Dr. Coletti is the current Chair of the Penn State Postdoctoral Society, and as such is responsible for organizing career enhancement, personal improvement, and social activities for over 460 postdoctoral scholars. He previously worked at George Mason University where he helped develop an evolutionary computation C++ toolkit; a biologically inspired cognitive model for a DARPA Grand Challenge; a Joint Improvised Explosive Device Defeat Organization related multiagent simulation; an Office of Naval Research Multidisciplinary University Research Initiative Office sponsored massive multiagent simulation of pastoral and farming behavior in eastern Africa; and a geospatial extension, GeoMason, for the multi-agent simulation toolkit MASON.
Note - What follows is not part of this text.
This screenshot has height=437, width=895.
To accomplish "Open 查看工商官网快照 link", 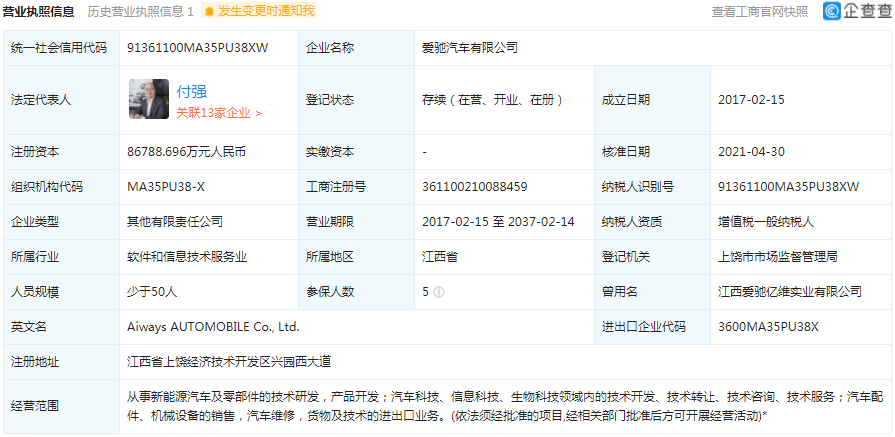I will (759, 11).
Earlier in his career he also worked as a senior software engineer in the Washington, DC, area on projects for the National Oceanic and Atmospheric Administration, Federal Highway Administration, U. S. Army's Materiel Command, the U. S. Army Topographic Engineering Center, and the United States Geological Survey. These projects included an expert system to correct human sourced sea surface meteorological data, an expert system for validating materiel purchases, a topographic visualization system, a road surface wear calculator, and a toolkit for spatial data format conversion.

He has published over a dozen papers related to evolutionary computation, machine learning, large-scale multiagent simulations, biologically inspired cognitive architectures, and geographic information systems. He has also written a book on GeoMASON that is open source and freely available to the public.